I am trying to sniff the connection between my Garmin fitness watch and the Garmin app on my Android phone. I can see the advertisements, and when I initiate pairing I can see the pairing happening. But once the encrypted connection is established, Wireshark only shows a series of “Encrypted packet decrypted incorrectly (bad MIC)”. I know traffic is occurring because I can see my heart rate on the phone. I have read a number of similar cases on DevZone and I have not seen a solution.
Here is my process:
- From the phone, ensure that the watch is not paired.
- Plug the nRF52840 dongle into a USB extension cable, and plug the cable into a USB port on the computer. The cable is to allow me to place the dongle between the watch and the phone, but it makes no difference if I plug the dongle directly into the computer.
- Launch Wireshark. I start to see advertising traffic.

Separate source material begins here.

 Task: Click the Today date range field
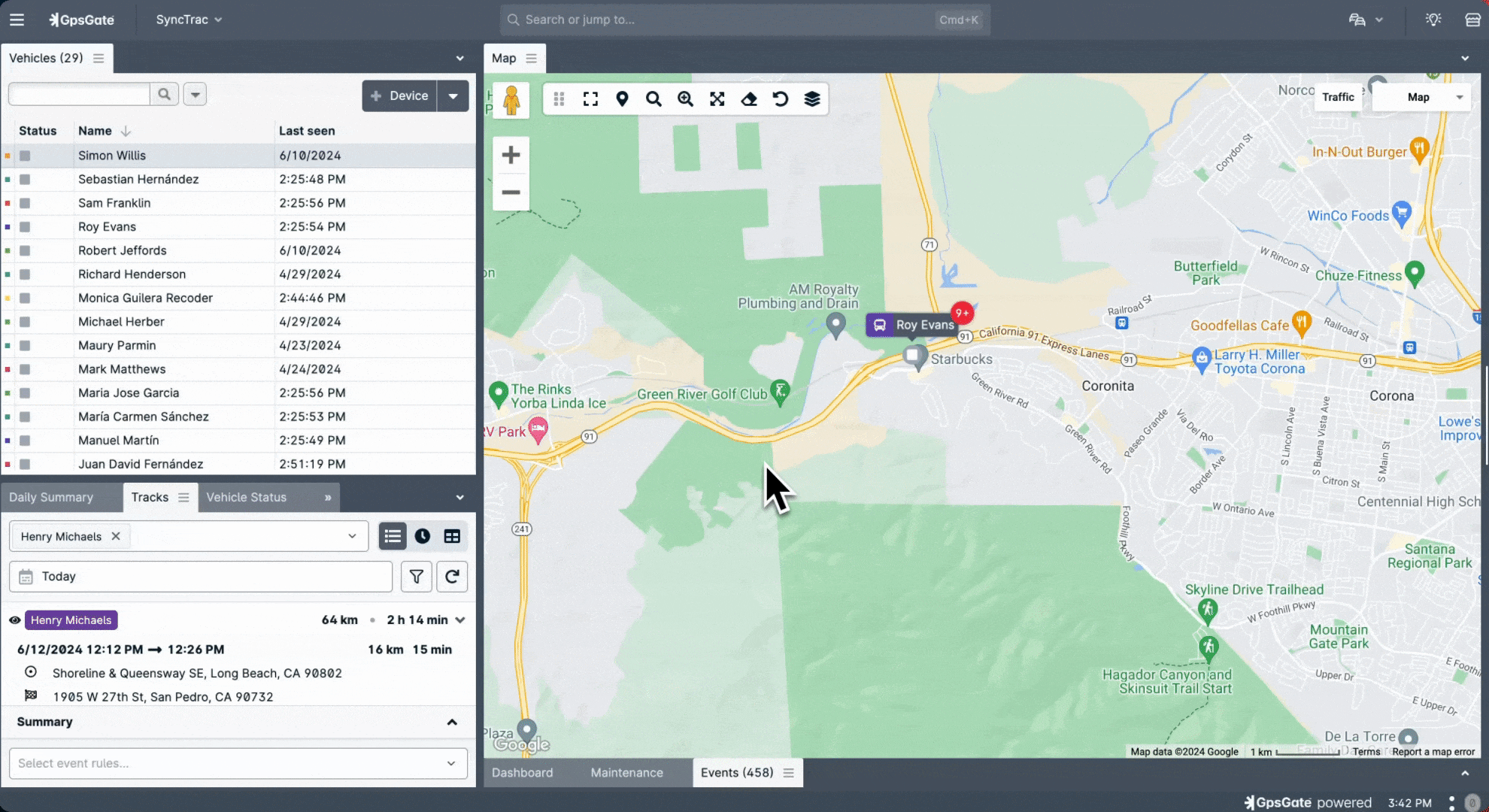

- Select my watch in the Device dropdown.
- Initiate pairing from the watch. Then from the phone app, I have to click “add device”.
- The watch displays a 6 digit code. I enter that code in Wireshark as a “Legacy Passkey” and press enter, then enter the same code in the phone app.
- At this point I can see much traffic in Wireshark, including “Sent Pairing Request”, “Received Pairing Response”, several sets of “Sent Pairing Confirm” and “Rcvd Pairing Confirm”, “Sent Pairing DHKey Check” and “Rcvd Pairing DHKey Check”, LL_ENC_REQ, LL_ENC_RSP, and LL_START_ENC_REQ. But as soon as the LL_START_ENC_REQ is sent, everything after that is “Encrypted packet decrypted incorrectly (bad MIC)” and eventually there are no more packets.
A Wireshark capture is attached. The problem occurs at packet 6066.
Here is my setup.
Windows 11
nRF52840 Dongle with nRF Sniffer for Bluetooth LE version 4.1.1
Wireshark 4.0.2
What can I do to be able to see to traffic once pairing is complete?